** THE DATA follows **

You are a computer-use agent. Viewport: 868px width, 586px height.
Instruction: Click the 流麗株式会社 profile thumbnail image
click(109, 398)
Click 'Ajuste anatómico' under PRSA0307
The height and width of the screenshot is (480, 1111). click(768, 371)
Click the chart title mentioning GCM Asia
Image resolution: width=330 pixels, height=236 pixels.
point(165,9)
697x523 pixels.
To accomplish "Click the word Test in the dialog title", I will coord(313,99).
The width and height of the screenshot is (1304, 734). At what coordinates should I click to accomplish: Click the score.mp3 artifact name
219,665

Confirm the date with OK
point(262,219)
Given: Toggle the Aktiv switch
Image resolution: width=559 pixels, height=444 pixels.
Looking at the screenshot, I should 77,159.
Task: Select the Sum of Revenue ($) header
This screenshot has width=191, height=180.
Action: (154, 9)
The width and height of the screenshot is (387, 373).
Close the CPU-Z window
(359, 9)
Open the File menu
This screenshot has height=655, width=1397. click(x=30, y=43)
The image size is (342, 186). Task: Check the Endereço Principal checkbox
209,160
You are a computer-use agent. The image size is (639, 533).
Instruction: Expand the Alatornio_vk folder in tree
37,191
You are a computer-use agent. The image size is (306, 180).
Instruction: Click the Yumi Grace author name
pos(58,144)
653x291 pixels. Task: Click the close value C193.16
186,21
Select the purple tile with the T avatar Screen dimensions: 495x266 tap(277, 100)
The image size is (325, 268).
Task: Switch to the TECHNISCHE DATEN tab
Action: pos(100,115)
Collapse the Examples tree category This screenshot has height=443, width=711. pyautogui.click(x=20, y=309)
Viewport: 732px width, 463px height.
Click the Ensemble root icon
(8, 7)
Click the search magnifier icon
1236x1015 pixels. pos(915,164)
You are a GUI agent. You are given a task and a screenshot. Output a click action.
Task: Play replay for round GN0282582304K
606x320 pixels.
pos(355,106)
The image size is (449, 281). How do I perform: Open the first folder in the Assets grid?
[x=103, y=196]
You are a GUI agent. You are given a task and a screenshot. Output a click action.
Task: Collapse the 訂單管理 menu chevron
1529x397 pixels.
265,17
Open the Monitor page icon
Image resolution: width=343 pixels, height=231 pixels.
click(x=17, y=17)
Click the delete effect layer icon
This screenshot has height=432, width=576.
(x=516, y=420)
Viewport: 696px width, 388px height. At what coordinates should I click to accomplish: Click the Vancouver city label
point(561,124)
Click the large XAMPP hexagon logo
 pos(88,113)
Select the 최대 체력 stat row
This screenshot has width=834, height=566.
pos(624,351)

** End of THE DATA **

§ ACTIVITY
The records above should be repeated word for word.

§ TASK RESULT
You are a computer-use agent. Viewport: 868px width, 586px height.
Instruction: Click the 流麗株式会社 profile thumbnail image
click(109, 398)
Click 'Ajuste anatómico' under PRSA0307
The height and width of the screenshot is (480, 1111). click(768, 371)
Click the chart title mentioning GCM Asia
Image resolution: width=330 pixels, height=236 pixels.
point(165,9)
697x523 pixels.
To accomplish "Click the word Test in the dialog title", I will coord(313,99).
The width and height of the screenshot is (1304, 734). At what coordinates should I click to accomplish: Click the score.mp3 artifact name
219,665

Confirm the date with OK
point(262,219)
Given: Toggle the Aktiv switch
Image resolution: width=559 pixels, height=444 pixels.
Looking at the screenshot, I should 77,159.
Task: Select the Sum of Revenue ($) header
This screenshot has width=191, height=180.
Action: (154, 9)
The width and height of the screenshot is (387, 373).
Close the CPU-Z window
(359, 9)
Open the File menu
This screenshot has height=655, width=1397. click(x=30, y=43)
The image size is (342, 186). Task: Check the Endereço Principal checkbox
209,160
You are a computer-use agent. The image size is (639, 533).
Instruction: Expand the Alatornio_vk folder in tree
37,191
You are a computer-use agent. The image size is (306, 180).
Instruction: Click the Yumi Grace author name
pos(58,144)
653x291 pixels. Task: Click the close value C193.16
186,21
Select the purple tile with the T avatar Screen dimensions: 495x266 tap(277, 100)
The image size is (325, 268).
Task: Switch to the TECHNISCHE DATEN tab
Action: pos(100,115)
Collapse the Examples tree category This screenshot has height=443, width=711. pyautogui.click(x=20, y=309)
Viewport: 732px width, 463px height.
Click the Ensemble root icon
(8, 7)
Click the search magnifier icon
1236x1015 pixels. pos(915,164)
You are a GUI agent. You are given a task and a screenshot. Output a click action.
Task: Play replay for round GN0282582304K
606x320 pixels.
pos(355,106)
The image size is (449, 281). How do I perform: Open the first folder in the Assets grid?
[x=103, y=196]
You are a GUI agent. You are given a task and a screenshot. Output a click action.
Task: Collapse the 訂單管理 menu chevron
1529x397 pixels.
265,17
Open the Monitor page icon
Image resolution: width=343 pixels, height=231 pixels.
click(x=17, y=17)
Click the delete effect layer icon
This screenshot has height=432, width=576.
(x=516, y=420)
Viewport: 696px width, 388px height. At what coordinates should I click to accomplish: Click the Vancouver city label
point(561,124)
Click the large XAMPP hexagon logo
 pos(88,113)
Select the 최대 체력 stat row
This screenshot has width=834, height=566.
pos(624,351)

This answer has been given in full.